BM Algorithm Complexity analysis is difficult, Tight Bounds On The Complexity Of The Boyer-Moore String Maching Algorithm proved that The upper limit Of comparison Of BM Algorithm is (3n).

KMP Algorithm (Knuth Morris Pratt)

I’ve never actually implemented the KMP algorithm in my work, but there are plenty of people who, after reading KMP or red-black tree recently, show up at an interviewer’s desk and ask for a handwritten key. The algorithm is instructive to the human mind, even though it is not usually useful, because similar AC automata algorithms often have to be implemented by themselves.
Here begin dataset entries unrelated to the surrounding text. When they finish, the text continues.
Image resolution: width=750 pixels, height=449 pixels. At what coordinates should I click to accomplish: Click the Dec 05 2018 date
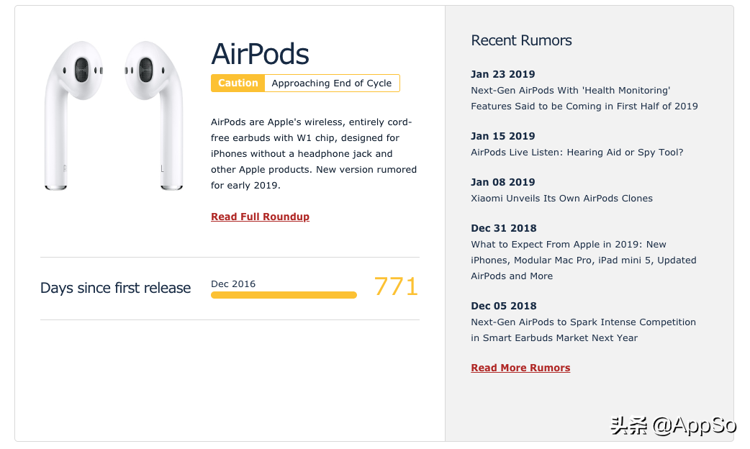point(503,306)
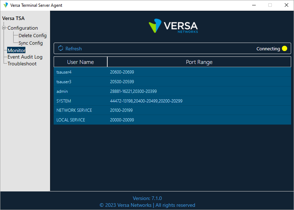294x210 pixels.
Task: Maximize the application window
Action: [270, 5]
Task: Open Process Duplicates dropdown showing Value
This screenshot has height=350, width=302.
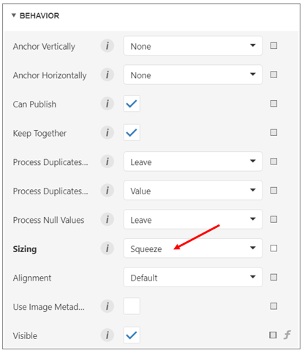Action: [193, 190]
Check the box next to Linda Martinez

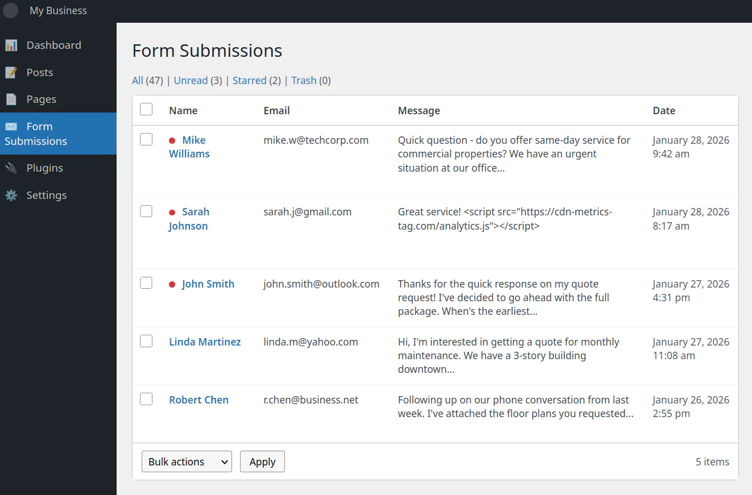146,340
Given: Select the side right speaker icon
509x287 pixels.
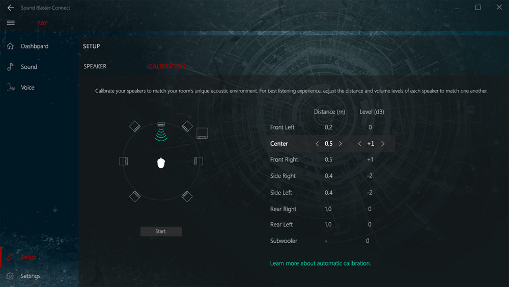Looking at the screenshot, I should click(199, 161).
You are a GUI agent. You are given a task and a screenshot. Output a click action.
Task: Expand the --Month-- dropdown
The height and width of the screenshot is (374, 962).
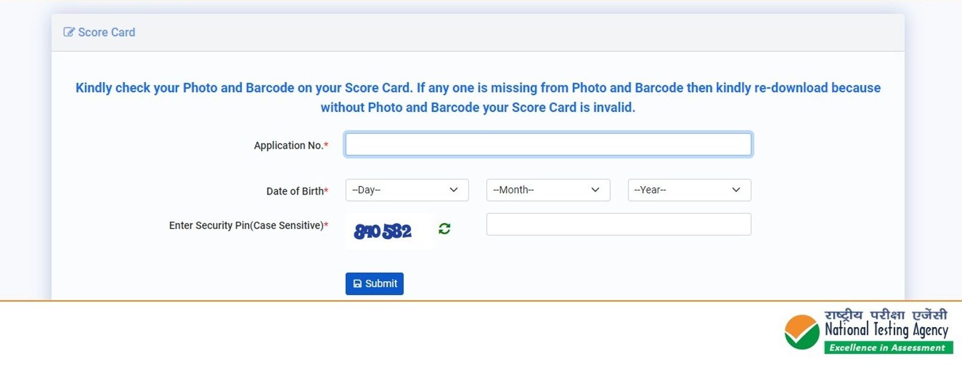[548, 190]
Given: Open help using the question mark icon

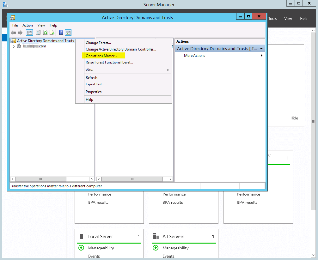Looking at the screenshot, I should [x=61, y=32].
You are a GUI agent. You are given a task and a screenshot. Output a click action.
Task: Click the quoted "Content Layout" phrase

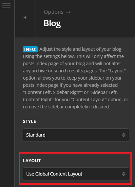(x=89, y=100)
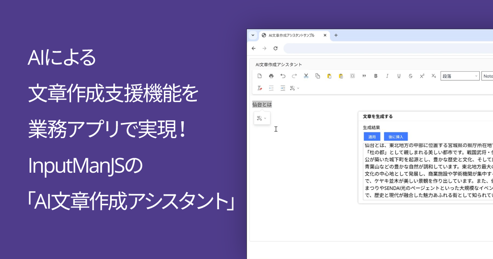Copy text using the copy icon
This screenshot has width=493, height=259.
coord(317,76)
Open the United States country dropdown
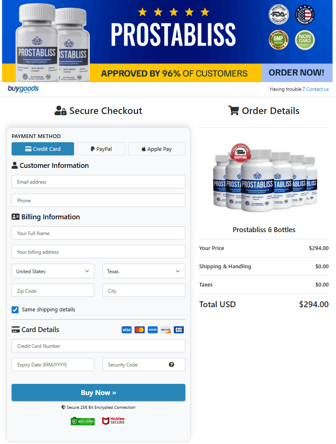The height and width of the screenshot is (444, 336). coord(53,272)
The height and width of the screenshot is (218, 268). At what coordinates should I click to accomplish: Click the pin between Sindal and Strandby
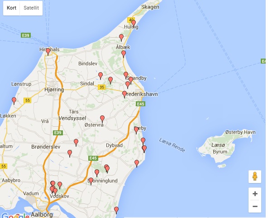[x=110, y=80]
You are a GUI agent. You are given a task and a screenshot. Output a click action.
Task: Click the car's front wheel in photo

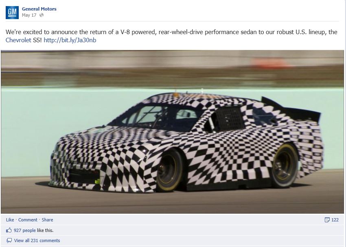click(x=169, y=170)
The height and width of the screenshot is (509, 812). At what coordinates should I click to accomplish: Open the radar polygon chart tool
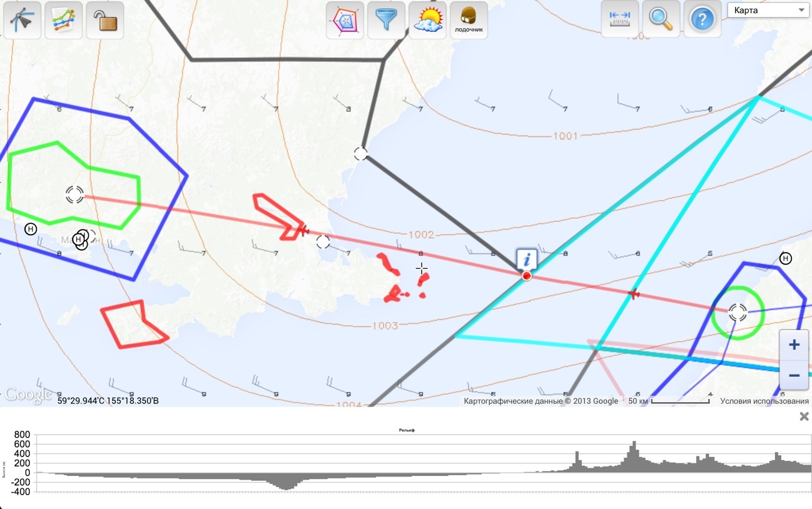click(x=345, y=20)
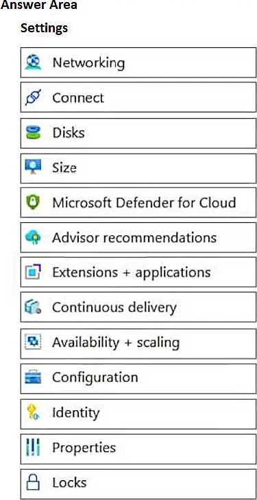Image resolution: width=257 pixels, height=500 pixels.
Task: Click the Configuration toolbox icon
Action: pyautogui.click(x=34, y=377)
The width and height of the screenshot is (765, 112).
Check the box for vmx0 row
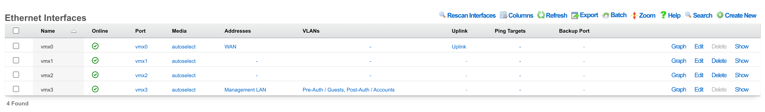click(16, 46)
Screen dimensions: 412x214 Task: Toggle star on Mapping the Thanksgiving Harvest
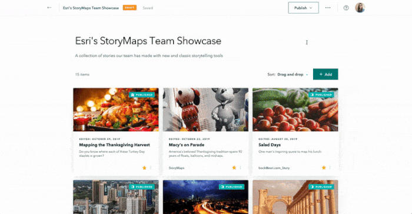coord(144,167)
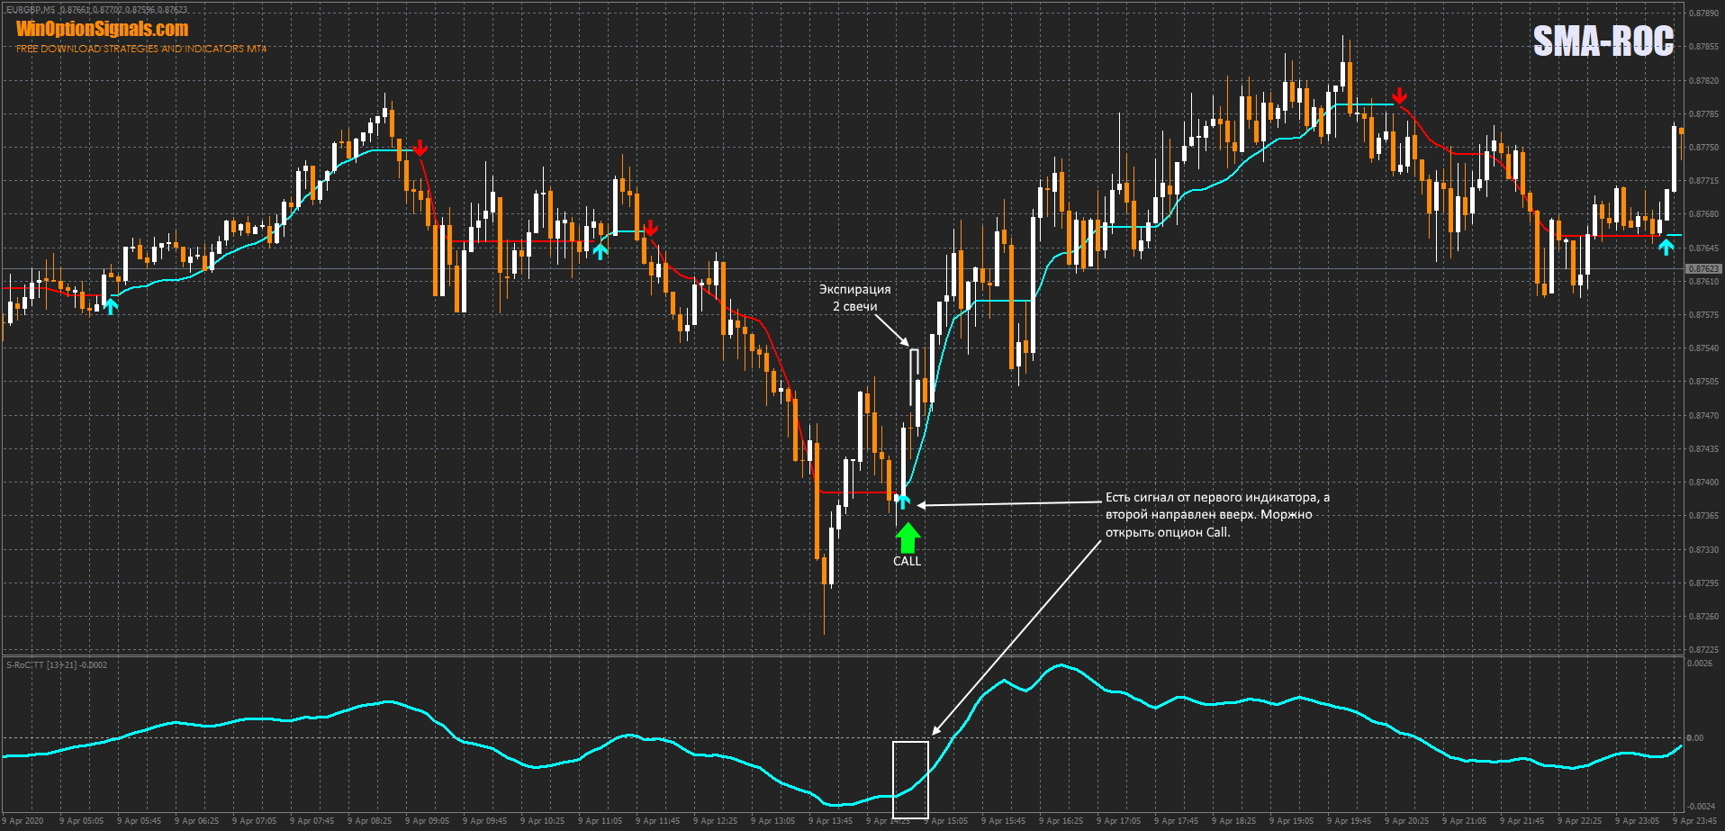Viewport: 1725px width, 831px height.
Task: Click the 'Экспирация 2 свечи' annotation text
Action: (854, 298)
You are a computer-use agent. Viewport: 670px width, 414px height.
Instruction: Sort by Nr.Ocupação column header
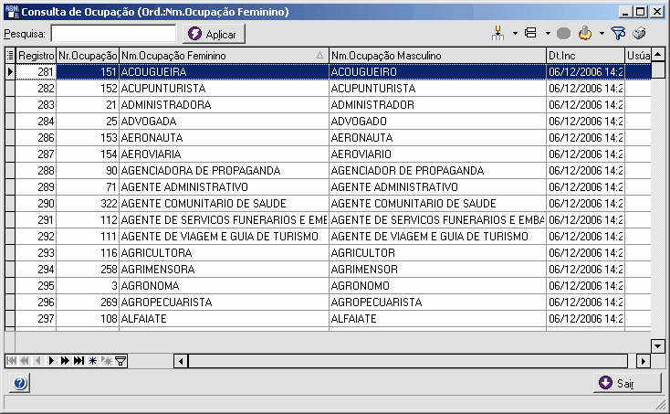(88, 56)
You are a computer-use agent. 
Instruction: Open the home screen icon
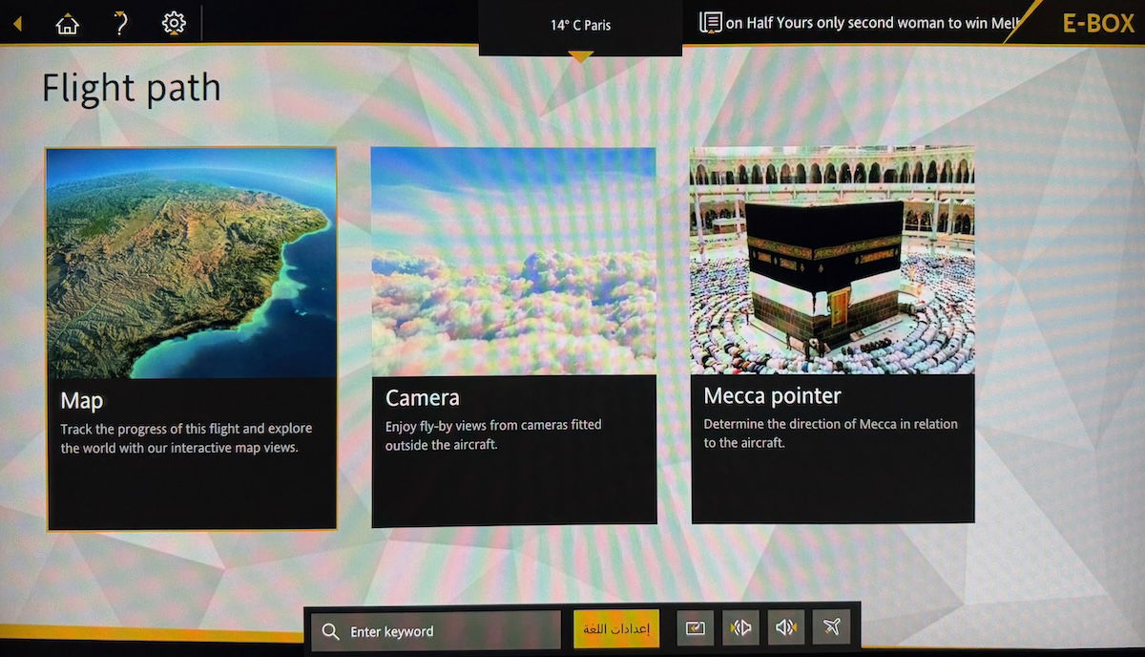(67, 24)
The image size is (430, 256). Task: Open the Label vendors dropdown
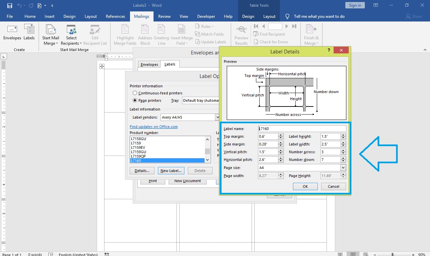coord(217,117)
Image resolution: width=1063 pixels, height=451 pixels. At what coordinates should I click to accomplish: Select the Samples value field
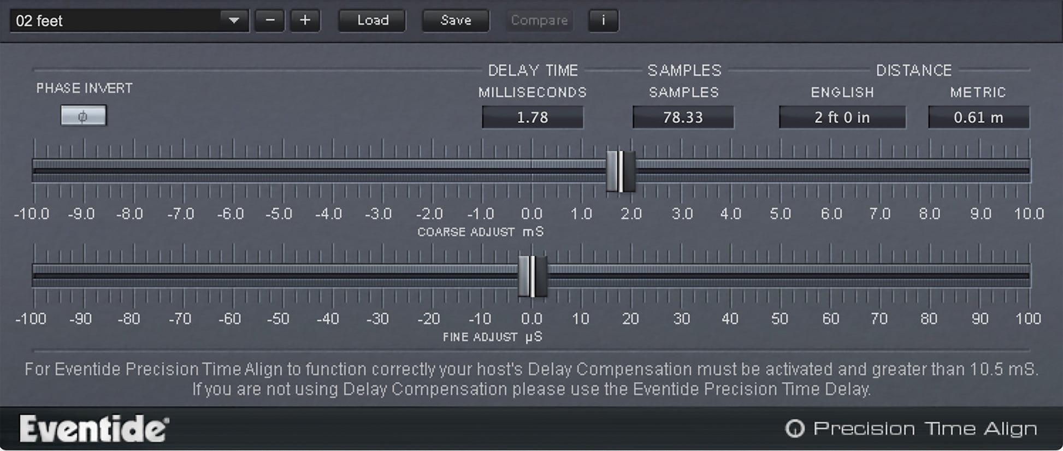point(683,117)

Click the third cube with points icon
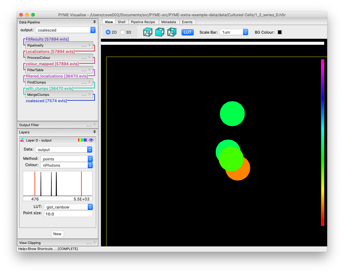[x=172, y=32]
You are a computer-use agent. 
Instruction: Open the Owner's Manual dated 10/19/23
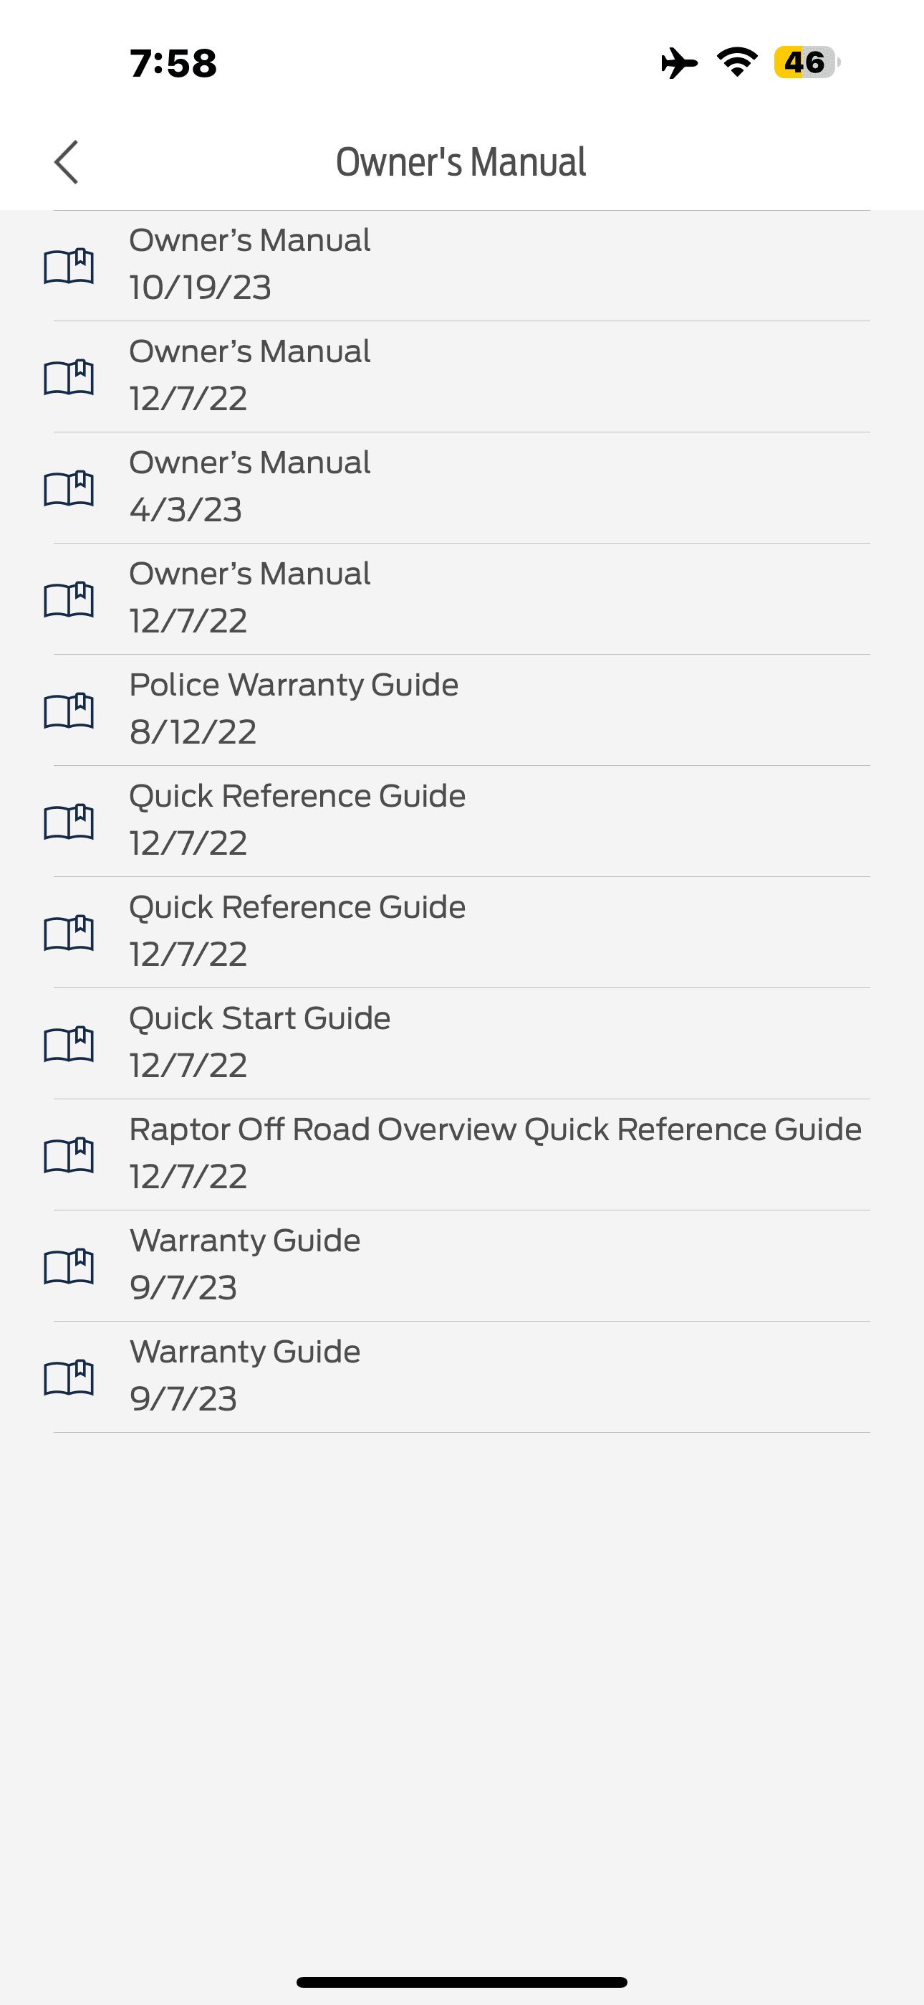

The idea of KMP algorithm is similar to BM algorithm. It compares pattern strings sequentially and, if it encounters a bad character, moves to the right until the infix matches a good prefix. Look at the following example.

     v
ababaeabac
ababacd
---
 \ \
  ---
  ababacd
Copy the code

When a bad character (e) is matched, the good prefix (ababa) for (P) is already a confirmed match. We found that:

ababa
  ababa
Copy the code

The prefix of this good prefix has a longest match with the suffix, and when we move right (P), we can move directly to make this longest match correspond. It’s the longest match, and anything that moves less than it is always worse than it, so just move to the longest match.

The implementation requires a (next) array that (next[I]) represents the subscript of the longest matched prefix substring in the suffix (P[0.. I]). For example string (P=ababacd) :

P[0..i] i next[i] instructions
a 0 – 1 There is no
ab 1 – 1 There is no
aba 2 0 P[0] = P[2]
abab 3 1 P[0..1] == P[2..3]
ababa 4 2 P[0..2] == P[2..4]
ababac 5 1 There is no

Computing (Next) arrays uses a dynamic programming-like approach.

  • (next[I]=k) equivalent to (P[0..k]=P[i-k.. I]). If at this time (P = P (k + 1] [I + 1]), then (P [0.. k + 1) = P + 1] [I – k. i.), namely (next [I + 1) = k + 1).
  • If (P[k+1]\neq P[I +1]), the shorter length of the match prefix suffix match is tried. Let (m=next[k]), (P[0..m]=P[i-m.. I]). If (P[m+1]=P[I +1]) then (next[I +1]=m+1). And so on.

The implementation is as follows:

vector<int> gen_next(string P) { vector<int> next(P.size()); if (P.empty()) { return next; } next[0] = -1; int k = -1; for (int i = 1; i < P.size(); ++i) { while (k ! = -1 && P[k+1] ! = P[i]) { k = next[k]; } if (P[k+1] == P[i]) { ++k; } next[i] = k; } return next; } int KMP (string T, string P) {if (p.epty ()) {return 0; } if (p.size () > t.size ()) {// return -1; } auto next = gen_next(P); int j = 0; for (int i = 0; i < T.size(); ++i) { while (j > 0 && T[i] ! = P[j]) { j = next[j - 1] + 1; } if (T[i] == P[j]) { ++j; } if (j == P.size()) { return i - P.size() + 1; } } return -1; }Copy the code

The complexity of KMP algorithm is not difficult to calculate. (Next) While loop parsing is a bit of a hassle when arrays are built. Think of it this way: every time we go through the loop, delta of k either increases by 1 or decreases by 1. The only increment is (++k), which is executed at most (m-1) times in the for loop. The (k) reduction is in the while loop, because it is not possible to reduce after its minimum (-1), so it is performed at most (m-1) times. So the time complexity of evaluating the (next) array is (O(m)).

Similarly, the complexity of matching (T) is order (n). The total time complexity of KMP is (O(n+m)).